-------- PROVIDED RECORDS --------

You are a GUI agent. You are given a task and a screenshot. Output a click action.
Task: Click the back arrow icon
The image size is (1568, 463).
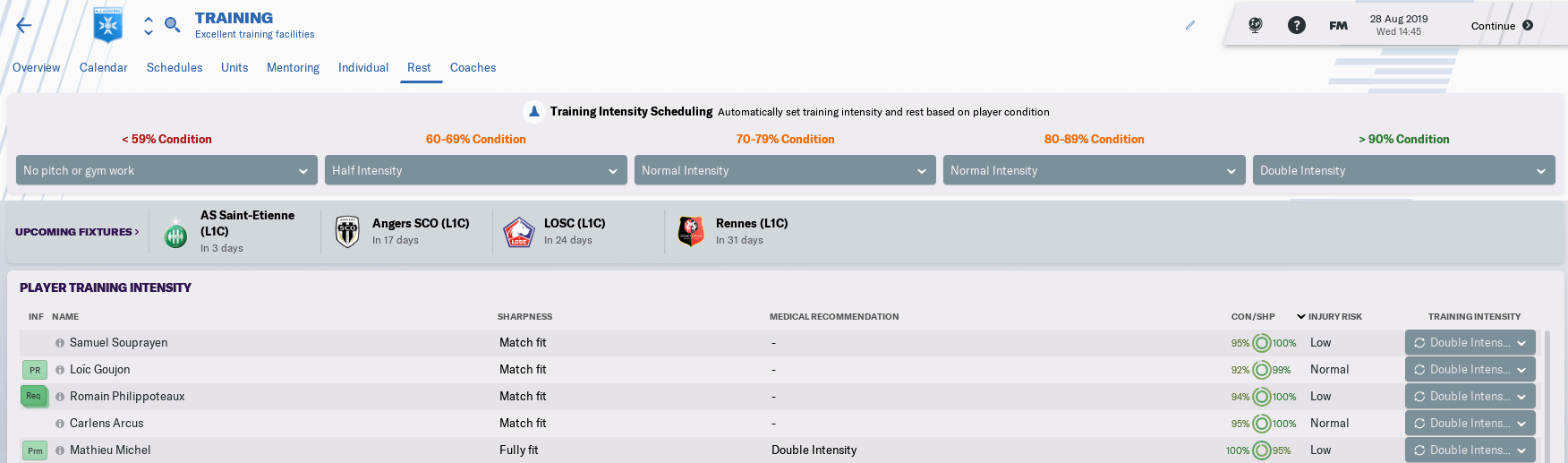[24, 25]
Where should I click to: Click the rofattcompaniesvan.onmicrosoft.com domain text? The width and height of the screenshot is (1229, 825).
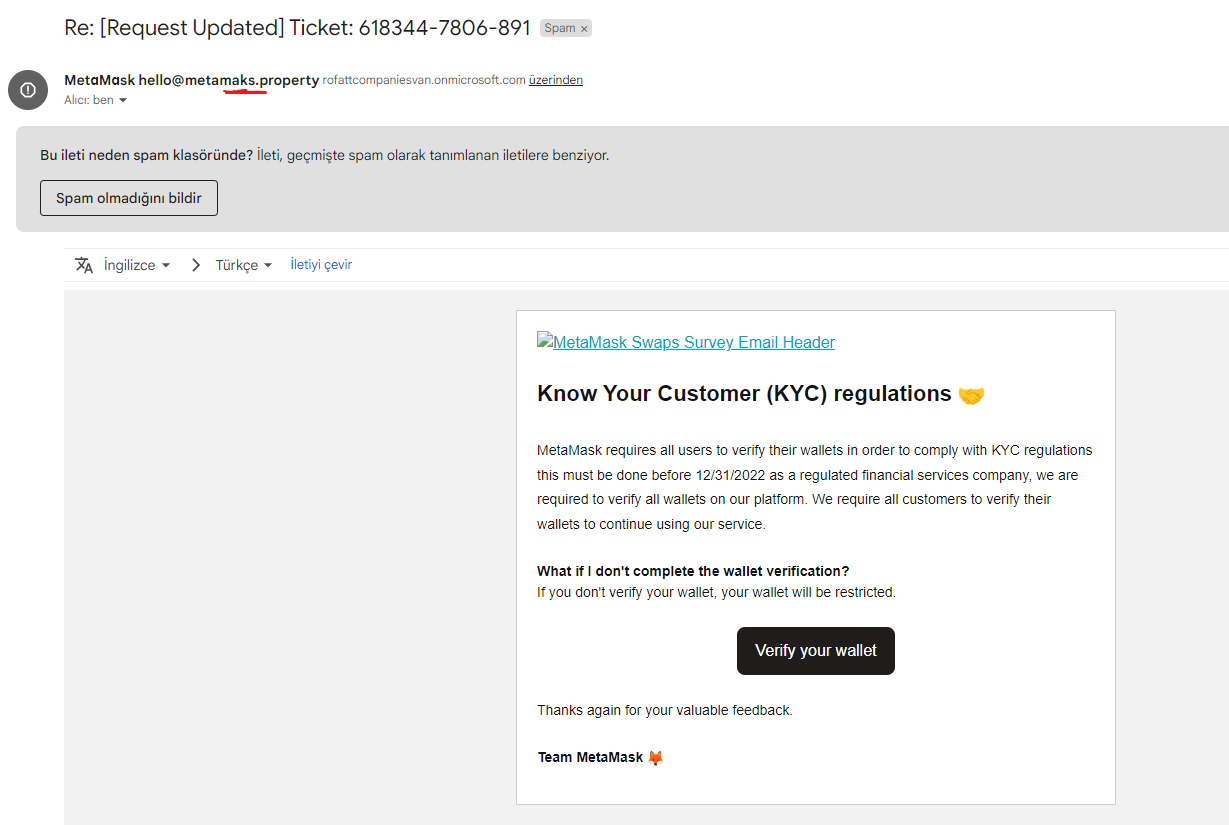(x=424, y=80)
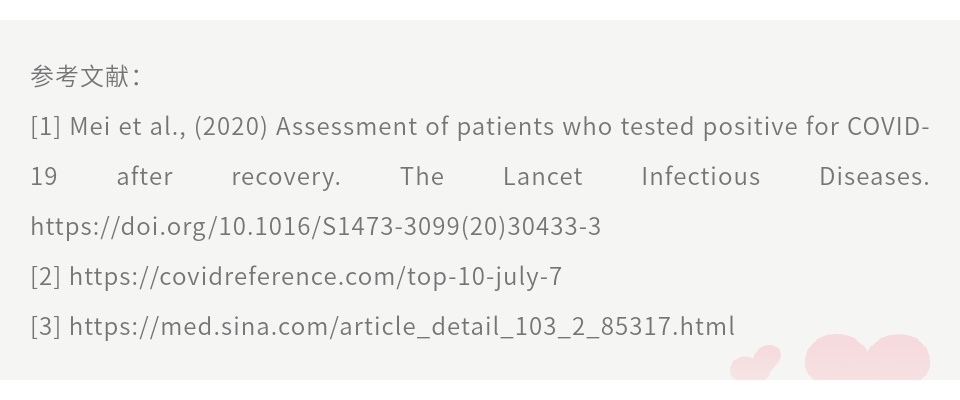Open the doi.org Lancet article link

coord(315,227)
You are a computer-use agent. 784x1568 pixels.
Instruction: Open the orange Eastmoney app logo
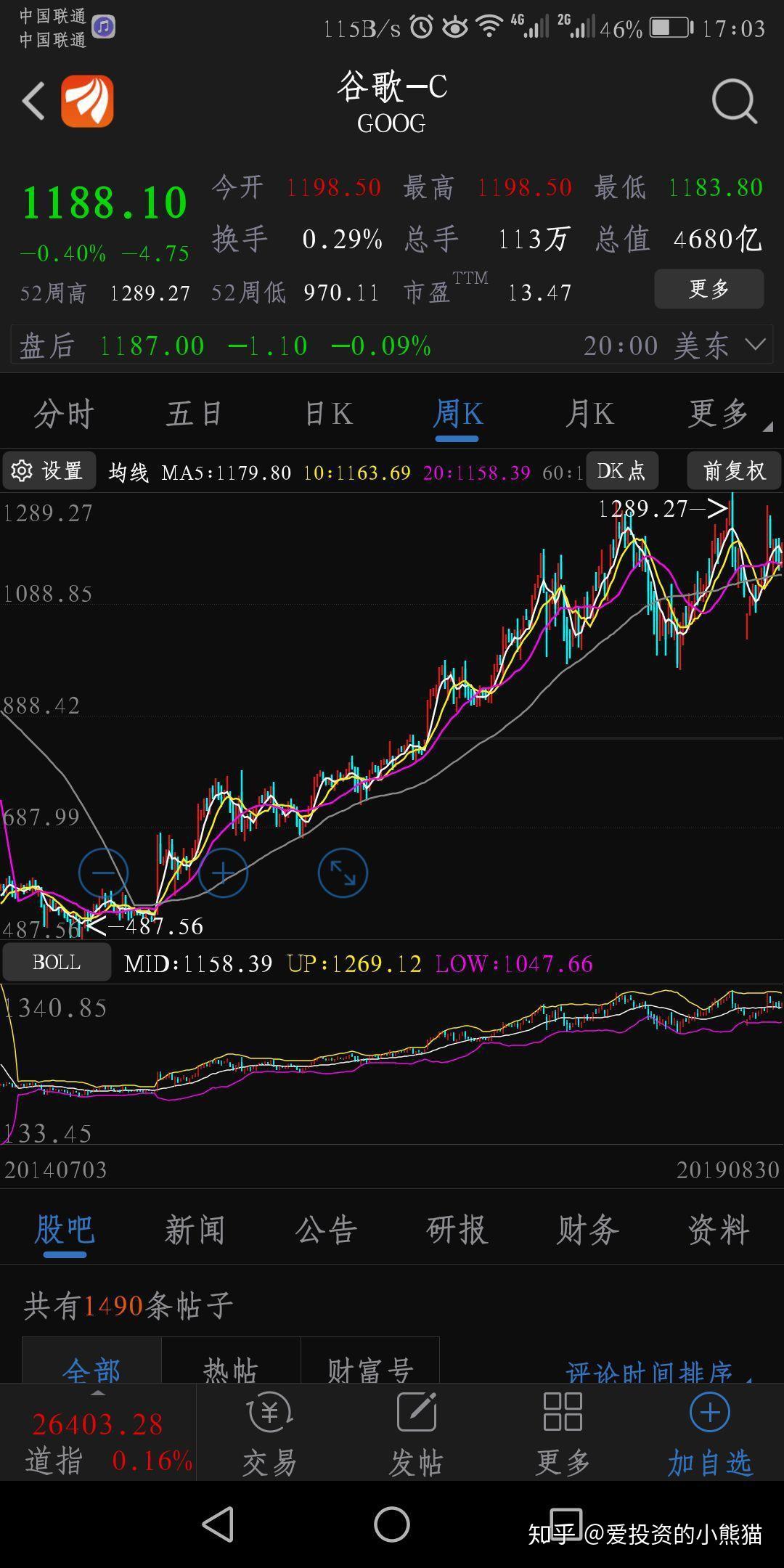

--------

Every line above should be transcribed word for word; leave the pictures out.

- WRITTEN SOLUTION
You are a GUI agent. You are given a task and a screenshot. Output a click action.
Task: Click the back arrow icon
The image size is (1568, 463).
[24, 25]
Where should I click to: Click the rofattcompaniesvan.onmicrosoft.com domain text? The width and height of the screenshot is (1229, 825).
(x=424, y=80)
Open the doi.org Lancet article link

coord(315,227)
You are a computer-use agent. 784x1568 pixels.
Instruction: Open the orange Eastmoney app logo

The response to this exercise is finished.